SUPPLIED MATERIAL =
------------------------
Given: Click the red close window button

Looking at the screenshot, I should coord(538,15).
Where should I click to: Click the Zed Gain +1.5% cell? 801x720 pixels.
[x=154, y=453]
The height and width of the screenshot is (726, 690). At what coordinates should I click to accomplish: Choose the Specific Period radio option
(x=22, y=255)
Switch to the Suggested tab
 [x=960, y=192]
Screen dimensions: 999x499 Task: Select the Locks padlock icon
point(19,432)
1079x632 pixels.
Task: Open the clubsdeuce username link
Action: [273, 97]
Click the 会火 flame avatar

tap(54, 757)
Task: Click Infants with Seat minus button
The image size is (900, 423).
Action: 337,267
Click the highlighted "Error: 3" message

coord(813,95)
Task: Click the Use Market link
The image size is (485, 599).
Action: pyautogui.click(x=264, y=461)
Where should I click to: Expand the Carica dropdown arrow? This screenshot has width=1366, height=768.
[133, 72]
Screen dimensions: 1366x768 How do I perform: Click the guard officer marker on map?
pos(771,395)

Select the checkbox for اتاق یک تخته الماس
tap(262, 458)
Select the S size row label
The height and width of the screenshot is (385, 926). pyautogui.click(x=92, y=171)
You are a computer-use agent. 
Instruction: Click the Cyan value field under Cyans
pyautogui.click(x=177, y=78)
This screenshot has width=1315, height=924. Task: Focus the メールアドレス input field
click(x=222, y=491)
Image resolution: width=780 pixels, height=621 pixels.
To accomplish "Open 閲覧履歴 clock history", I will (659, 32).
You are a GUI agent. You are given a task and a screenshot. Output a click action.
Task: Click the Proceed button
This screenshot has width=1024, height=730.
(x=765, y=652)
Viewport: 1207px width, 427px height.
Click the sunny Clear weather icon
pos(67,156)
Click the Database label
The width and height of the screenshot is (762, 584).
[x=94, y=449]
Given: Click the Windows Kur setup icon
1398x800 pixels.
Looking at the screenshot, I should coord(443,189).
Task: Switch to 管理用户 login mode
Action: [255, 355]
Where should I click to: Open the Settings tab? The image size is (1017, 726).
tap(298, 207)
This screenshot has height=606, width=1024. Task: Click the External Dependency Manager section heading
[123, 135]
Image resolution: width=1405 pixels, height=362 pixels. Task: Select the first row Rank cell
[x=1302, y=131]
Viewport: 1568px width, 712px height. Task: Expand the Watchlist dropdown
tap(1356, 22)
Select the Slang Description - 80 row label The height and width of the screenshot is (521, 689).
------------------------
WHAT IS EXPECTED =
Restate the material exactly, from its opening line to its closing one.

THE ANSWER =
Given: Click the red close window button

Looking at the screenshot, I should coord(538,15).
Where should I click to: Click the Zed Gain +1.5% cell? 801x720 pixels.
[x=154, y=453]
The height and width of the screenshot is (726, 690). At what coordinates should I click to accomplish: Choose the Specific Period radio option
(x=22, y=255)
Switch to the Suggested tab
 [x=960, y=192]
Screen dimensions: 999x499 Task: Select the Locks padlock icon
point(19,432)
1079x632 pixels.
Task: Open the clubsdeuce username link
Action: [273, 97]
Click the 会火 flame avatar

tap(54, 757)
Task: Click Infants with Seat minus button
The image size is (900, 423).
Action: 337,267
Click the highlighted "Error: 3" message

coord(813,95)
Task: Click the Use Market link
The image size is (485, 599).
Action: pyautogui.click(x=264, y=461)
Where should I click to: Expand the Carica dropdown arrow? This screenshot has width=1366, height=768.
[133, 72]
Screen dimensions: 1366x768 How do I perform: Click the guard officer marker on map?
pos(771,395)

Select the checkbox for اتاق یک تخته الماس
tap(262, 458)
Select the S size row label
The height and width of the screenshot is (385, 926). pyautogui.click(x=92, y=171)
You are a computer-use agent. 
Instruction: Click the Cyan value field under Cyans
pyautogui.click(x=177, y=78)
This screenshot has width=1315, height=924. Task: Focus the メールアドレス input field
click(x=222, y=491)
Image resolution: width=780 pixels, height=621 pixels.
To accomplish "Open 閲覧履歴 clock history", I will (659, 32).
You are a GUI agent. You are given a task and a screenshot. Output a click action.
Task: Click the Proceed button
This screenshot has width=1024, height=730.
(x=765, y=652)
Viewport: 1207px width, 427px height.
Click the sunny Clear weather icon
pos(67,156)
Click the Database label
The width and height of the screenshot is (762, 584).
[x=94, y=449]
Given: Click the Windows Kur setup icon
1398x800 pixels.
Looking at the screenshot, I should coord(443,189).
Task: Switch to 管理用户 login mode
Action: [255, 355]
Where should I click to: Open the Settings tab? The image size is (1017, 726).
tap(298, 207)
This screenshot has height=606, width=1024. Task: Click the External Dependency Manager section heading
[123, 135]
Image resolution: width=1405 pixels, height=362 pixels. Task: Select the first row Rank cell
[x=1302, y=131]
Viewport: 1568px width, 712px height. Task: Expand the Watchlist dropdown
tap(1356, 22)
Select the Slang Description - 80 row label The height and width of the screenshot is (521, 689).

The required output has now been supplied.